## Begin Records provided

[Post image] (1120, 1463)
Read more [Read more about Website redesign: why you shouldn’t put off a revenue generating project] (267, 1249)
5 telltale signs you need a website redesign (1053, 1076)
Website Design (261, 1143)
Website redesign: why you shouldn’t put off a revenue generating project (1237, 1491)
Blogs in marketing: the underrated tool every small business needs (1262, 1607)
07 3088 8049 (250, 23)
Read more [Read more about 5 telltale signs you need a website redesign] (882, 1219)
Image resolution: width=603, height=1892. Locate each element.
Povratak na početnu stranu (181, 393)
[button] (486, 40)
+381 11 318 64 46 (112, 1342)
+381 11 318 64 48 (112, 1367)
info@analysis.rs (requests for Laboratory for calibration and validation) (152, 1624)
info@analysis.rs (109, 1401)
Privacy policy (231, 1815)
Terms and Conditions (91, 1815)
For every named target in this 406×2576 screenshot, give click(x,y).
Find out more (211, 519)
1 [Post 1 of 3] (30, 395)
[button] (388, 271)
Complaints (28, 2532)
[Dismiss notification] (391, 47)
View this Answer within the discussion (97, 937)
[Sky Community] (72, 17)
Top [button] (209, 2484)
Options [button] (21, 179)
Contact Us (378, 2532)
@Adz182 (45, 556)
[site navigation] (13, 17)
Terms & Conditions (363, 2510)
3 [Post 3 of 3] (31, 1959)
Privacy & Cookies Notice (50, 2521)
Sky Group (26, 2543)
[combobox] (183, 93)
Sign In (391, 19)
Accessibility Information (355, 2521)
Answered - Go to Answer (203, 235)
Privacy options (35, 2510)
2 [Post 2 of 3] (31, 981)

## End Records provided

Reproduce verbatim the lines of the material from the one containing "Sign In (391, 19)" through the end of the material, both ends included.

#### Written solution
Sign In (391, 19)
Accessibility Information (355, 2521)
Answered - Go to Answer (203, 235)
Privacy options (35, 2510)
2 [Post 2 of 3] (31, 981)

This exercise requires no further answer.